Today, the Haas EMBA is a 22-month, cohort focused program spaced over five terms. Its enrollment has remained remarkably consistent, between 70 and 72 students, throughout its run. (The 2024 cohort is a bit larger at 76, because every student the school enrolled ended up coming, says Breen. To accommodate, the school had to use a different classroom than past EMBA classes.)
“We’re actually bound by our classroom size which is about 74 seats. That means sticking to our current size or creating another cohort. With our faculty size and bandwidth, one cohort is what we can handle, at least at this point,” Breen says. “We like our size now.”
Cohorts study together for the first three terms before specializing their program with electives for the final two.
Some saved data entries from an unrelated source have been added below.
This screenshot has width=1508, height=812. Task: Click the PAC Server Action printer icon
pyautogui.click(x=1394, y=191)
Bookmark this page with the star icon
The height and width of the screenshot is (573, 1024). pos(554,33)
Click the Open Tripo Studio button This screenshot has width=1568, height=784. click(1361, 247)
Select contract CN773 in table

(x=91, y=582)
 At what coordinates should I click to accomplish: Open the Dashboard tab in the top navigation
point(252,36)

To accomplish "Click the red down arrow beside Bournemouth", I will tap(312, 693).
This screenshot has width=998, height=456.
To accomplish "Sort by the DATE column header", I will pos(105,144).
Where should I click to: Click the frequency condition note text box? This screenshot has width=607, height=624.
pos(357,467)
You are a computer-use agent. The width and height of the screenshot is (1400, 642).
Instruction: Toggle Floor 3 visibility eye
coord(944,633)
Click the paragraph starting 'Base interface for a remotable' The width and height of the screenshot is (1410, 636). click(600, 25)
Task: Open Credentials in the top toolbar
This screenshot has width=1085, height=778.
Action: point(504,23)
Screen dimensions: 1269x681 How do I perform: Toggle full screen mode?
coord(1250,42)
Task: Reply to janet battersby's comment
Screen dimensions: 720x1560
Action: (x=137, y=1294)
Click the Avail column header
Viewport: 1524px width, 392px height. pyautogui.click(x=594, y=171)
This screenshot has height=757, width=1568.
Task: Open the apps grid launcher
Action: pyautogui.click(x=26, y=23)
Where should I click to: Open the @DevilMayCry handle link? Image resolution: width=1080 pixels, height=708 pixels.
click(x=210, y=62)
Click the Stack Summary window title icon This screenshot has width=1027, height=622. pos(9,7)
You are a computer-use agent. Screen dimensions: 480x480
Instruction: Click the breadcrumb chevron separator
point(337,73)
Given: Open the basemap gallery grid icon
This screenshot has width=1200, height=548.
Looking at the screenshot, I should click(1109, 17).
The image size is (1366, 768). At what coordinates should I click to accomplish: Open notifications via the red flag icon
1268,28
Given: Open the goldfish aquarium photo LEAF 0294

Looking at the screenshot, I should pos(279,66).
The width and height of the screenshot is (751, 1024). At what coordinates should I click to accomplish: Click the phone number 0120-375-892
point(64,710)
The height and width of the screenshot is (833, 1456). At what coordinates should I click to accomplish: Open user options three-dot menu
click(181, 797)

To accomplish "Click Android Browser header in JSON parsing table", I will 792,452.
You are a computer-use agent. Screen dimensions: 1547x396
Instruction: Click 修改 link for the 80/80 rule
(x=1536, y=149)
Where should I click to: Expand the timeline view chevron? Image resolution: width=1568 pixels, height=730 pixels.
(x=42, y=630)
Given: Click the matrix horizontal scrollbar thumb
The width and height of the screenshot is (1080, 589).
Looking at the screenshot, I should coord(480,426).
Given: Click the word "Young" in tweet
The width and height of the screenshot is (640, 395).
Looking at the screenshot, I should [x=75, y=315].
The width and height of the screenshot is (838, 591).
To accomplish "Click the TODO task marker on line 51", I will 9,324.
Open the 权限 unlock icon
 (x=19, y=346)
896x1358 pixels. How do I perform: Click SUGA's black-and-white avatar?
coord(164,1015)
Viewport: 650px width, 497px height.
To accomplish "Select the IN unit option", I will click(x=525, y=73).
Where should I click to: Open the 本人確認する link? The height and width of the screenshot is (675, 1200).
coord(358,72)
The school sells the tight-knit, collaborative, non-competitive feel of its cohorts as a key differentiator.
For Fiona Baker of Mountain View, Calif, Haas EMBA ‘23, it was one of the deciding factors.
“Haas has a strong culture of inclusion and altruism that radiates throughout the faculty, staff and students,” Baker tells Poets&Quants. In the very first weeklong immersion on authentic leadership, students broke into small groups to share their personal stories and leadership experiences.
“It was amazing how quickly we were able to build psychological safety and trust by sharing our authentic selves, and that attitude has persisted through the program,” says Baker, a strategic sustainability science program manager at Electric Power Research Institute (EPRI).
“I have no doubt that the relationships that have supported me through the program will continue well beyond graduation.”